## What you are asked to do
Search the entries for lines that contain the word "target", and report each one found.

## Dataset records

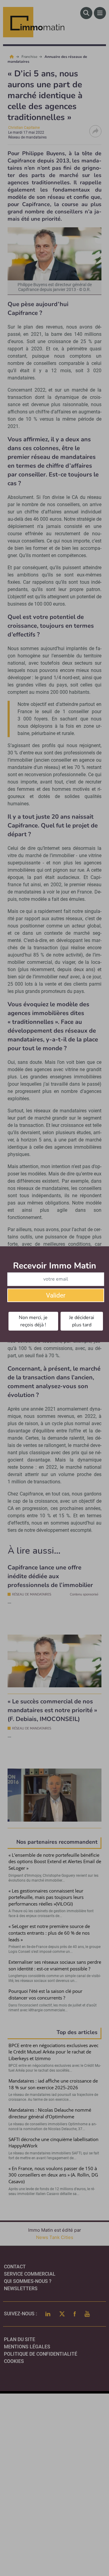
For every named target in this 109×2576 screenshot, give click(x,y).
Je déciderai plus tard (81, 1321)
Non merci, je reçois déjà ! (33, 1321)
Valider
...
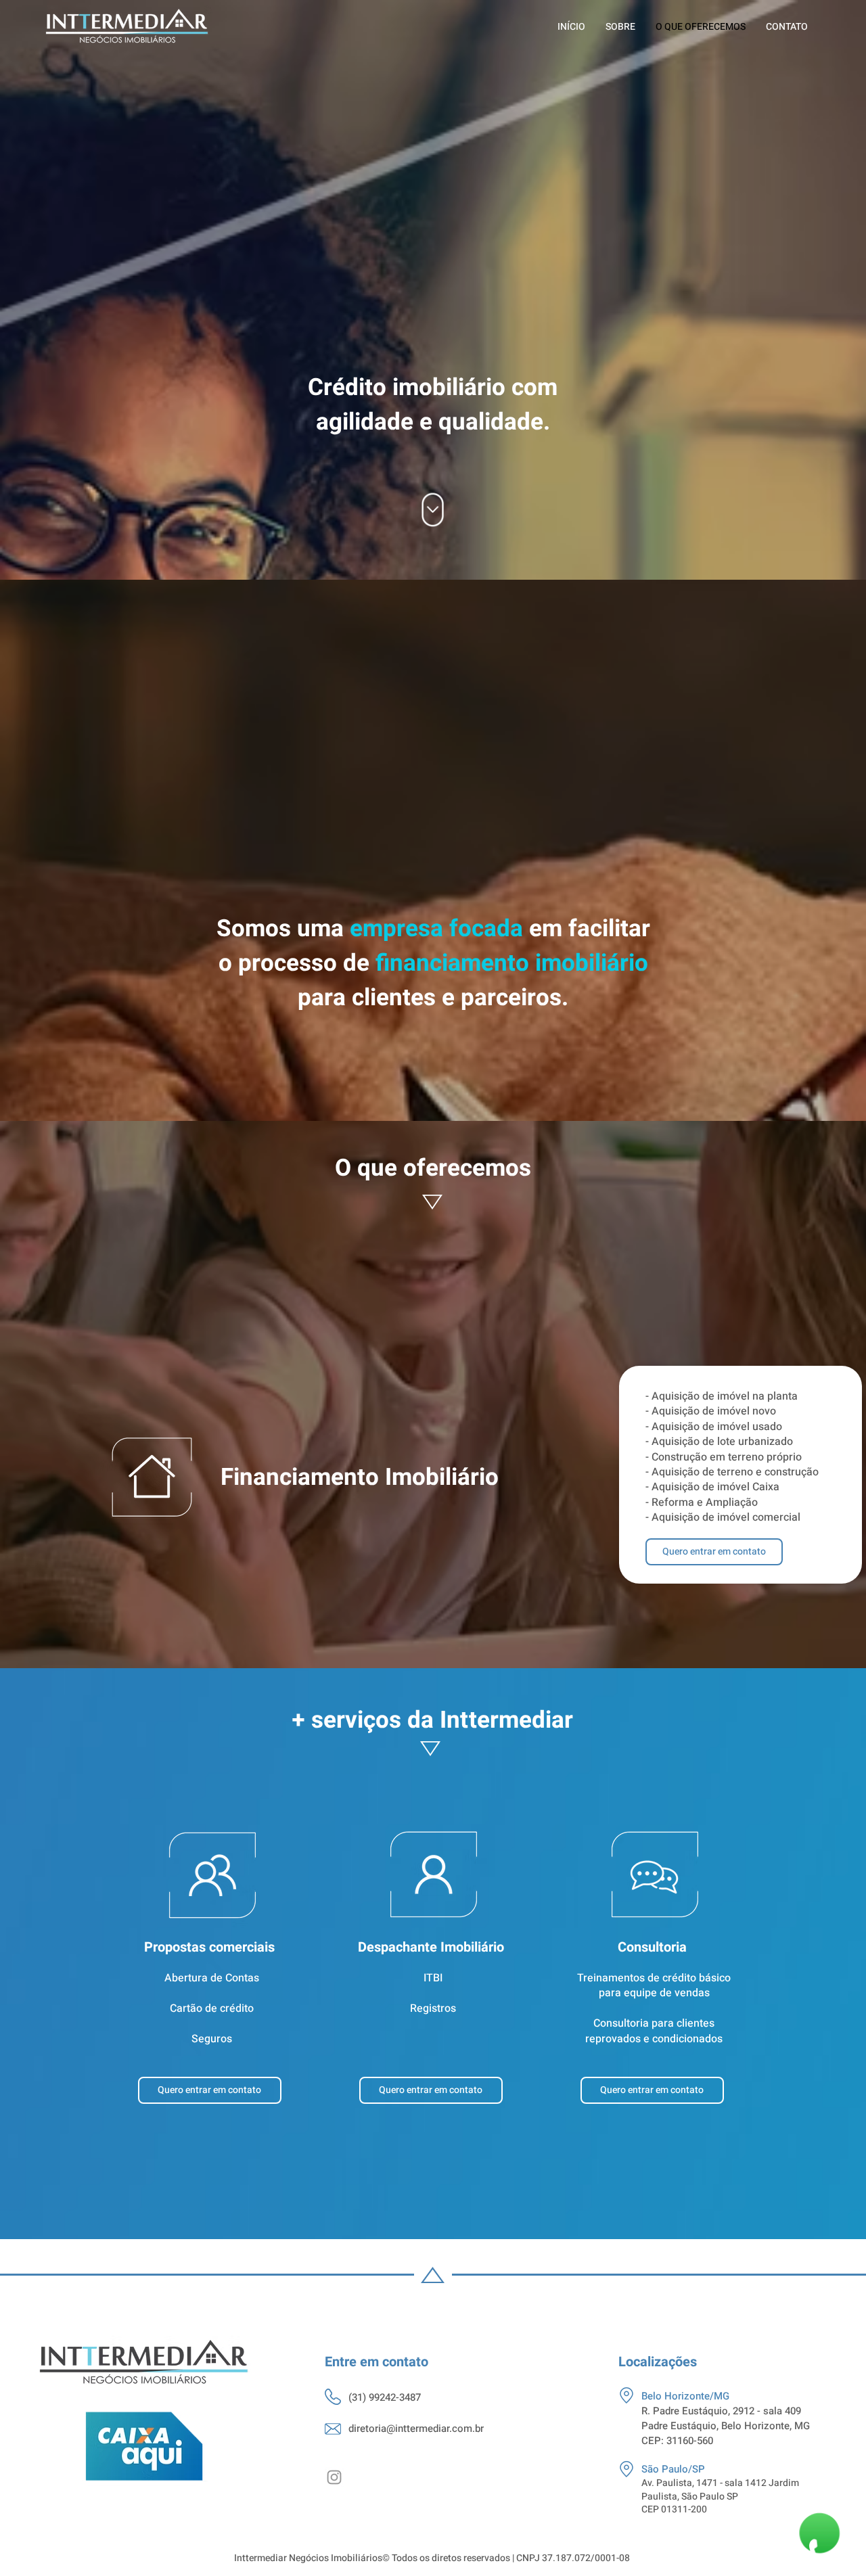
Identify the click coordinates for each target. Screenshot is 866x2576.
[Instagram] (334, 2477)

## Answer to the exercise
For every named target in this 109×2576 screenshot, give click(x,y).
Identify the click coordinates for each target. Screenshot is 866x2576.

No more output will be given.